Poveri, Dio ascolta il loro grido
Una riflessione sull'importanza dell'impegno dei cristiani verso chi ha più bisogno
Non è facile uno sguardo equilibrato sulla nostra storia così come sul creato, perché ogni sguardo è sostenuto da attese oppure da rivendicazioni, che distorcono il mostrarsi della realtà. Il comprendere bene ciò che succede esige una purificazione precisa dei nostri giudizi: non possiamo dare autorità di verità ad un giudizio che nasce istintivamente dentro di noi, senza sapere quali siano le nostre attese, la nostra formazione, la storia che abbiamo vissuto. Un esempio facile si può cogliere nel vissuto di chi ha subito grosse frustrazioni: può il suo giudizio sulla realtà non tenere conto della sua sofferenza? E così ciò che è diverso, non è sempre nemico, anzi può arricchirci, ma al primo sguardo può apparire “minaccioso”. Veniamo ora al tema che la Giornata Mondiale dei poveri ci pone: come giudicare, dal punto di vista della fede cristiana, l’enorme differenza tra il ricco e il povero, e come ascoltare il grido talvolta disperato, che nasce dalle moltitudini di poveri?
Il credente cristiano è certo che Dio “ascolta il grido del povero” e che invita tutti a partecipare alla sua attenzione per la soluzione dei problemi, ma talvolta dubita che sia sufficiente ed efficace questo tipo di presenza o meglio: non sa come discernere tra l’enormità dei problemi quelli più urgenti, quelli più lesivi della dignità dell’uomo, quelli legati ad una debolezza incolpevole (vedi il “bambino”), quelli frutto di reali ingiustizie. La casistica potrebbe continuare, ma senza una vera risposta alla domanda: perché Dio sembra quasi assente da questo enorme disordine?
Quando si parla di poveri e più genericamente di ingiustizie non basta tirare su le maniche oppure “cercare i colpevoli”. Anzitutto occorre non dimenticare che l’amore di Dio per il povero fa del “povero” un privilegiato. “Beati i poveri in spirito, perché di essi è il regno dei cieli”, così inizia il “Discorso della montagna” nel Vangelo di Matteo, anzi così inizia la Buona notizia di Gesù.
Dio ci indica la povertà attraverso il Figlio, divenuto uomo e in cammino sulle nostre strade: il povero è l’uomo grato di quello che ha, disposto a condividere, nella continua disponibilità ad imparare dalle situazioni nuove.

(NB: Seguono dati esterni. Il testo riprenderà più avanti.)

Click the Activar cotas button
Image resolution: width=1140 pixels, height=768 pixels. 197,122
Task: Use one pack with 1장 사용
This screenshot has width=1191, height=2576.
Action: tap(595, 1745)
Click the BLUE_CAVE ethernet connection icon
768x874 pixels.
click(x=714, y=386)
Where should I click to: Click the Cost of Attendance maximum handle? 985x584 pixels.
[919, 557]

Ecco perché Dio ci vuole poveri: ci vuole liberi, capaci di dire grazie, pronti all’alleanza con tutti, certi che la nostra vita non si chiude nell’orizzonte terreno. Questo è il progetto di Dio sull’uomo: una creatura non chiusa nel tempo e nello spazio, aperta al futuro, alla vita eterna e quindi in costante riferimento al suo “Creatore”. Non siamo creati e “gettati” nel mondo, ma siamo creati “per amare”, cioè per entrare in comunione con Dio e i fratelli. Il povero, secondo Dio, è colui che è aperto alla comunione! Allora la grande disparità tra ricchi e poveri è frutto di chiusura, di incapacità di comunione o peggio di illusione che nella chiusura sul proprio privato si può “difendere” la propria dignità. La dignità non si difende, va creduta e vissuta come dono originario e ringraziata, perché custodita dall’amore di Dio per ogni uomo. Guai a scambiare la propria dignità con il denaro o con il riconoscimento “pietoso” dei propri diritti. Il vero povero è la “sua” dignità, per la quale non chiede protezione a nessun uomo. Troppe volte i cosiddetti “diritti” non sono questa dignità originaria, ma il frutto di un mercanteggiamento tra interessi diversi. Ecco il perché spesso il povero è un “fastidio sociale”: ha poco da dare in cambio! A questo punto della rapida riflessione si può tornare alla domanda originaria: quale è lo sguardo libero sulla realtà, che pone i problemi in modo serio e può lavorare per un inizio di soluzione? È lo sguardo del “vero” povero, non lo sguardo di chi si difende e neppure di chi si colpevolizza. Anzi: colpevolizzare il Creatore, per volerci diversi e per non intervenire, è scappare dalla realtà, nella sciocca speranza di custodire la propria dignità attraverso le “cose”.